Aux yeux du salafiste Abou Naïm, la décision du Conseil supérieur des Oulémas, portant fermeture des mosquées jusqu’à nouvel ordre pour les prières quotidiennes et celle du vendredi, n’est pas "légale du point de vue de la charia". Selon lui, les "conditions nécessaires à une telle mesure ne sont pas remplies". Il estime que le coronavirus au Maroc, pour l’instant, n’est pas à un stade où l’on se doit de prendre des mesures drastiques. "Les risques pour l’instant sont simplement estimés et non avérés", affirme-t-il.

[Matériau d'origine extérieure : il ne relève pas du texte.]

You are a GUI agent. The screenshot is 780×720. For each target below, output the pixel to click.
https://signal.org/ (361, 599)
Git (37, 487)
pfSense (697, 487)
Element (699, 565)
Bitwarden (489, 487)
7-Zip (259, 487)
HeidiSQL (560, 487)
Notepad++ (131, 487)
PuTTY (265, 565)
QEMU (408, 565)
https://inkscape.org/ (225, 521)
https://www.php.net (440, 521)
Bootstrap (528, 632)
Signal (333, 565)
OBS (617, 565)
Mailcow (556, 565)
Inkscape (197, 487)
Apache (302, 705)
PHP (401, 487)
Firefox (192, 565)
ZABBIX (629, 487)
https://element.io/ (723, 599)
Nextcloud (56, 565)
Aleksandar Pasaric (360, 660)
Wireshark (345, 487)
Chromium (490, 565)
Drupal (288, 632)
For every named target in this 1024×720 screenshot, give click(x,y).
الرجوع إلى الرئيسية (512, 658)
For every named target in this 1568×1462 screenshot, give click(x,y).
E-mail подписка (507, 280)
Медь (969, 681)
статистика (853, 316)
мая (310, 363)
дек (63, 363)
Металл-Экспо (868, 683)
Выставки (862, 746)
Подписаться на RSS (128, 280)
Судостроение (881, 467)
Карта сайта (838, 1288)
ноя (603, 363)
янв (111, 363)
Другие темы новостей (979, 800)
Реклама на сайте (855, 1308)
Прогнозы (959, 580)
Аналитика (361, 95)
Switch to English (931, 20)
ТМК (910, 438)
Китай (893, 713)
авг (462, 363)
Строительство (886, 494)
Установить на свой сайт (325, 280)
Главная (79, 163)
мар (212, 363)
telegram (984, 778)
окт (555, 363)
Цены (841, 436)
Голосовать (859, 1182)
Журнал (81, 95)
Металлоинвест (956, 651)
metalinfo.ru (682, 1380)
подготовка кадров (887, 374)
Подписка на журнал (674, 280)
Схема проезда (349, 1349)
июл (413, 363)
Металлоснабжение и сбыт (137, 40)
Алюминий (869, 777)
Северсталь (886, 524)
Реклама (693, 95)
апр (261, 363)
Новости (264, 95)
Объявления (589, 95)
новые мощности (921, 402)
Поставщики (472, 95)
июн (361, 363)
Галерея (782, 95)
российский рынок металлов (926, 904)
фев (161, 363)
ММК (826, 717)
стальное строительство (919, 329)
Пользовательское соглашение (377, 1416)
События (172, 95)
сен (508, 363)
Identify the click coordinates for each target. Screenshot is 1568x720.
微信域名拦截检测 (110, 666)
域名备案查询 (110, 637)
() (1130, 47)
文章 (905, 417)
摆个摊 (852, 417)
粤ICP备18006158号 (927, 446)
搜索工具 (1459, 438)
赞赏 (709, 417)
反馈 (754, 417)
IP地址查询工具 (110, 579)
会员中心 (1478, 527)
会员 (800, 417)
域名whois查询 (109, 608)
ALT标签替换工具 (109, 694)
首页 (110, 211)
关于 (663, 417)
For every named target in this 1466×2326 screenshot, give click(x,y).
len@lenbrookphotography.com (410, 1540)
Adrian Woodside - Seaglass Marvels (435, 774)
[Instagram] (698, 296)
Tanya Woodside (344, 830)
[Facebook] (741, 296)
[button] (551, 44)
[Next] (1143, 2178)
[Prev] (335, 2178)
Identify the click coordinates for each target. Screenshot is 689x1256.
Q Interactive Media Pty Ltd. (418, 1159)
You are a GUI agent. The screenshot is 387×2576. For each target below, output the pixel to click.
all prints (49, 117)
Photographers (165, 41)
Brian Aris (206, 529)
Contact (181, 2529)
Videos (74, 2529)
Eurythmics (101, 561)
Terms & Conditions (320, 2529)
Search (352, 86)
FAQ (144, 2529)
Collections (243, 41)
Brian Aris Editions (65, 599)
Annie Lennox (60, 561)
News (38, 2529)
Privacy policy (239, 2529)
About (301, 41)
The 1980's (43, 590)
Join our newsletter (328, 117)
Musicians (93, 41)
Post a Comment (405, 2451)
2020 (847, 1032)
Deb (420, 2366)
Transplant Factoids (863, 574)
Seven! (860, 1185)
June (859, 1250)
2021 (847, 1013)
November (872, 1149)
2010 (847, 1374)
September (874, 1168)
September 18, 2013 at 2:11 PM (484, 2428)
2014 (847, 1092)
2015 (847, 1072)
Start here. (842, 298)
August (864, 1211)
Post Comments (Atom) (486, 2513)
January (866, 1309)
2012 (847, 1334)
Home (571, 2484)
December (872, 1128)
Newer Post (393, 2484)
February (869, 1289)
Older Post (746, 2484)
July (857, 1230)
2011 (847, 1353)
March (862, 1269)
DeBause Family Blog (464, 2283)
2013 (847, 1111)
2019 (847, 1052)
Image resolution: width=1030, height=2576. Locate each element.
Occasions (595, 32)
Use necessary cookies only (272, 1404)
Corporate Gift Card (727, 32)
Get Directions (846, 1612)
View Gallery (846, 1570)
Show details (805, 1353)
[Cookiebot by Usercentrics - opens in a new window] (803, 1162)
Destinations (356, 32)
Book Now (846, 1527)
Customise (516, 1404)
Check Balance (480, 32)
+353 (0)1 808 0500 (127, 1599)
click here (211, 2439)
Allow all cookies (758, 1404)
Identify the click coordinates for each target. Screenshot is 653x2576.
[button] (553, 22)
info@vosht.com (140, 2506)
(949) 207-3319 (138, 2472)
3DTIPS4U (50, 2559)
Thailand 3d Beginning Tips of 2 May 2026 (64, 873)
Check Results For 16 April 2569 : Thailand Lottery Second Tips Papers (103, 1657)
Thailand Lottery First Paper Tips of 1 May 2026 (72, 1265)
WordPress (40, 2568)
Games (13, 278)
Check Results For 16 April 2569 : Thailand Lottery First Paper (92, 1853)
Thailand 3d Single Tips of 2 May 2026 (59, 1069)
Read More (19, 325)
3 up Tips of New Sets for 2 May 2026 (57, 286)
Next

"Au lieu de demander la fermeture des endroits où règnent la décadence et la luxure, où se propagent les pires des maladies et des infamies, le Conseil supérieur des Oulémas a préféré fermer les mosquées", fustige le télé-prédicateur, d’obédience wahhabite. Selon lui, cette mesure pourrait "avoir des répercussions plus graves, au vu de la colère divine qu’elles provoquent".